→ SUPPLIED MATERIAL
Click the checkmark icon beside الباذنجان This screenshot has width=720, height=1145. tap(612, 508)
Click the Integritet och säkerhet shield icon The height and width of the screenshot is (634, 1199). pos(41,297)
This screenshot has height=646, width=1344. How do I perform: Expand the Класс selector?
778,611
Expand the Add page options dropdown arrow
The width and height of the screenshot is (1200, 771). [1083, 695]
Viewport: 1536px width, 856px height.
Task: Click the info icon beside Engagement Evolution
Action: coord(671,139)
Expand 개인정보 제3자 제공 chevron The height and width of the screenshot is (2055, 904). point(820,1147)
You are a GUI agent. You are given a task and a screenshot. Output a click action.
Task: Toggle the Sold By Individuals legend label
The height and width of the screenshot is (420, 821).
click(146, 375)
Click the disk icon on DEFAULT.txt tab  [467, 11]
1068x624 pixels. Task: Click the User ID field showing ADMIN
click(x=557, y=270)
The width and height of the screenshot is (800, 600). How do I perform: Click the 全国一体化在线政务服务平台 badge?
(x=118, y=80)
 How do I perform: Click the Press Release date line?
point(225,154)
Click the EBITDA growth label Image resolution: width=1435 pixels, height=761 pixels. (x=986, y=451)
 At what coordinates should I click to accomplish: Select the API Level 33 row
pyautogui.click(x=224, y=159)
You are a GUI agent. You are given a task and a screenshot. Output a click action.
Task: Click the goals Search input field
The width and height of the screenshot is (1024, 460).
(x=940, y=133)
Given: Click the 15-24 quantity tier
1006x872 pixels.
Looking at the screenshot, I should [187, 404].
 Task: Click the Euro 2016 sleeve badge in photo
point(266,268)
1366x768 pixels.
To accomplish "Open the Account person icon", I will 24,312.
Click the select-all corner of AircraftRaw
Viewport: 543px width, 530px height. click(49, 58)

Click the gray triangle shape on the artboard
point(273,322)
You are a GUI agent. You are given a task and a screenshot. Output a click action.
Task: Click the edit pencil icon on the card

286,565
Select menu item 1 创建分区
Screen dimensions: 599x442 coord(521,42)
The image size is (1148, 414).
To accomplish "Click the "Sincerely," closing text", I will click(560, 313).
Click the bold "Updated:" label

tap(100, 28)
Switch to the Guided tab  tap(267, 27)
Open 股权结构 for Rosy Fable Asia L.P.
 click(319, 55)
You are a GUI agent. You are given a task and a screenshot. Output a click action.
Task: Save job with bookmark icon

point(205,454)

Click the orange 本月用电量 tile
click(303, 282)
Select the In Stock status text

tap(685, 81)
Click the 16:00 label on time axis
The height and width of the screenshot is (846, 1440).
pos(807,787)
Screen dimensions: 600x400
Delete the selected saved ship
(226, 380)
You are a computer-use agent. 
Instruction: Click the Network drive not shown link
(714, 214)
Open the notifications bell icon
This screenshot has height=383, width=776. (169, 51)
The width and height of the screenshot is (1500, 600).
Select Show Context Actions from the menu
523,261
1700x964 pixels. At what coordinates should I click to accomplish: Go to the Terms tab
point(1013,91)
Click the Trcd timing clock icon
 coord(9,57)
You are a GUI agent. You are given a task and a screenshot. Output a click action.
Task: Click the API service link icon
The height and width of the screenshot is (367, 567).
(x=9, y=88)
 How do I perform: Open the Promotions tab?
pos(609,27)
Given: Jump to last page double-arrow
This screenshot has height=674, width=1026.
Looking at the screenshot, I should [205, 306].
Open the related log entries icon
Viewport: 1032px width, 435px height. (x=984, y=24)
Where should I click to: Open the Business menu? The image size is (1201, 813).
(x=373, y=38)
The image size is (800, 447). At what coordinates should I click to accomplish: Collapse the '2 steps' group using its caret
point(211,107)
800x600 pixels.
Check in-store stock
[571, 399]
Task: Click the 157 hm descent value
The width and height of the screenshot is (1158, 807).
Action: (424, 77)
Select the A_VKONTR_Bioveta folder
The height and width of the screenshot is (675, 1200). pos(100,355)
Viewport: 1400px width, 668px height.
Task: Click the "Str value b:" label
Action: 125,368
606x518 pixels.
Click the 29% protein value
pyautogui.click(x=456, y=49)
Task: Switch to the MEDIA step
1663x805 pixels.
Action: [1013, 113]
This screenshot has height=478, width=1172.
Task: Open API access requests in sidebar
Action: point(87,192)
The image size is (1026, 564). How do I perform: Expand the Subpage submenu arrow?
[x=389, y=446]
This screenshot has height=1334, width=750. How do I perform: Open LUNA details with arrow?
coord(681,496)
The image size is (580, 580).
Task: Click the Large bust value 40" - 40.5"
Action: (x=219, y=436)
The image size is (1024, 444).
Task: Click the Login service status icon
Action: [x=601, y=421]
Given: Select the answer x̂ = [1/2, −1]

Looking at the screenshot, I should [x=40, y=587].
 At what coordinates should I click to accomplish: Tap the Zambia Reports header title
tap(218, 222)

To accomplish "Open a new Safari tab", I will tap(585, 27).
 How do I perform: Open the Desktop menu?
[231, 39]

→ PROBLEM DETAILS
All of the records above should be transcribed exactly.

→ WRITTEN RESPONSE
Click the checkmark icon beside الباذنجان This screenshot has width=720, height=1145. tap(612, 508)
Click the Integritet och säkerhet shield icon The height and width of the screenshot is (634, 1199). pos(41,297)
This screenshot has height=646, width=1344. How do I perform: Expand the Класс selector?
778,611
Expand the Add page options dropdown arrow
The width and height of the screenshot is (1200, 771). [1083, 695]
Viewport: 1536px width, 856px height.
Task: Click the info icon beside Engagement Evolution
Action: coord(671,139)
Expand 개인정보 제3자 제공 chevron The height and width of the screenshot is (2055, 904). point(820,1147)
You are a GUI agent. You are given a task and a screenshot. Output a click action.
Task: Toggle the Sold By Individuals legend label
The height and width of the screenshot is (420, 821).
click(146, 375)
Click the disk icon on DEFAULT.txt tab  [467, 11]
1068x624 pixels. Task: Click the User ID field showing ADMIN
click(x=557, y=270)
The width and height of the screenshot is (800, 600). How do I perform: Click the 全国一体化在线政务服务平台 badge?
(x=118, y=80)
 How do I perform: Click the Press Release date line?
point(225,154)
Click the EBITDA growth label Image resolution: width=1435 pixels, height=761 pixels. (x=986, y=451)
 At what coordinates should I click to accomplish: Select the API Level 33 row
pyautogui.click(x=224, y=159)
You are a GUI agent. You are given a task and a screenshot. Output a click action.
Task: Click the goals Search input field
The width and height of the screenshot is (1024, 460).
(x=940, y=133)
Given: Click the 15-24 quantity tier
1006x872 pixels.
Looking at the screenshot, I should [187, 404].
 Task: Click the Euro 2016 sleeve badge in photo
point(266,268)
1366x768 pixels.
To accomplish "Open the Account person icon", I will 24,312.
Click the select-all corner of AircraftRaw
Viewport: 543px width, 530px height. click(49, 58)

Click the gray triangle shape on the artboard
point(273,322)
You are a GUI agent. You are given a task and a screenshot. Output a click action.
Task: Click the edit pencil icon on the card

286,565
Select menu item 1 创建分区
Screen dimensions: 599x442 coord(521,42)
The image size is (1148, 414).
To accomplish "Click the "Sincerely," closing text", I will click(560, 313).
Click the bold "Updated:" label

tap(100, 28)
Switch to the Guided tab  tap(267, 27)
Open 股权结构 for Rosy Fable Asia L.P.
 click(319, 55)
You are a GUI agent. You are given a task and a screenshot. Output a click action.
Task: Save job with bookmark icon

point(205,454)

Click the orange 本月用电量 tile
click(303, 282)
Select the In Stock status text

tap(685, 81)
Click the 16:00 label on time axis
The height and width of the screenshot is (846, 1440).
pos(807,787)
Screen dimensions: 600x400
Delete the selected saved ship
(226, 380)
You are a computer-use agent. 
Instruction: Click the Network drive not shown link
(714, 214)
Open the notifications bell icon
This screenshot has height=383, width=776. (169, 51)
The width and height of the screenshot is (1500, 600).
Select Show Context Actions from the menu
523,261
1700x964 pixels. At what coordinates should I click to accomplish: Go to the Terms tab
point(1013,91)
Click the Trcd timing clock icon
 coord(9,57)
You are a GUI agent. You are given a task and a screenshot. Output a click action.
Task: Click the API service link icon
The height and width of the screenshot is (367, 567).
(x=9, y=88)
 How do I perform: Open the Promotions tab?
pos(609,27)
Given: Jump to last page double-arrow
This screenshot has height=674, width=1026.
Looking at the screenshot, I should [205, 306].
Open the related log entries icon
Viewport: 1032px width, 435px height. (x=984, y=24)
Where should I click to: Open the Business menu? The image size is (1201, 813).
(x=373, y=38)
The image size is (800, 447). At what coordinates should I click to accomplish: Collapse the '2 steps' group using its caret
point(211,107)
800x600 pixels.
Check in-store stock
[571, 399]
Task: Click the 157 hm descent value
The width and height of the screenshot is (1158, 807).
Action: (424, 77)
Select the A_VKONTR_Bioveta folder
The height and width of the screenshot is (675, 1200). pos(100,355)
Viewport: 1400px width, 668px height.
Task: Click the "Str value b:" label
Action: 125,368
606x518 pixels.
Click the 29% protein value
pyautogui.click(x=456, y=49)
Task: Switch to the MEDIA step
1663x805 pixels.
Action: [1013, 113]
This screenshot has height=478, width=1172.
Task: Open API access requests in sidebar
Action: point(87,192)
The image size is (1026, 564). How do I perform: Expand the Subpage submenu arrow?
[x=389, y=446]
This screenshot has height=1334, width=750. How do I perform: Open LUNA details with arrow?
coord(681,496)
The image size is (580, 580).
Task: Click the Large bust value 40" - 40.5"
Action: (x=219, y=436)
The image size is (1024, 444).
Task: Click the Login service status icon
Action: [x=601, y=421]
Given: Select the answer x̂ = [1/2, −1]

Looking at the screenshot, I should [x=40, y=587].
 At what coordinates should I click to accomplish: Tap the Zambia Reports header title
tap(218, 222)

To accomplish "Open a new Safari tab", I will tap(585, 27).
 How do I perform: Open the Desktop menu?
[231, 39]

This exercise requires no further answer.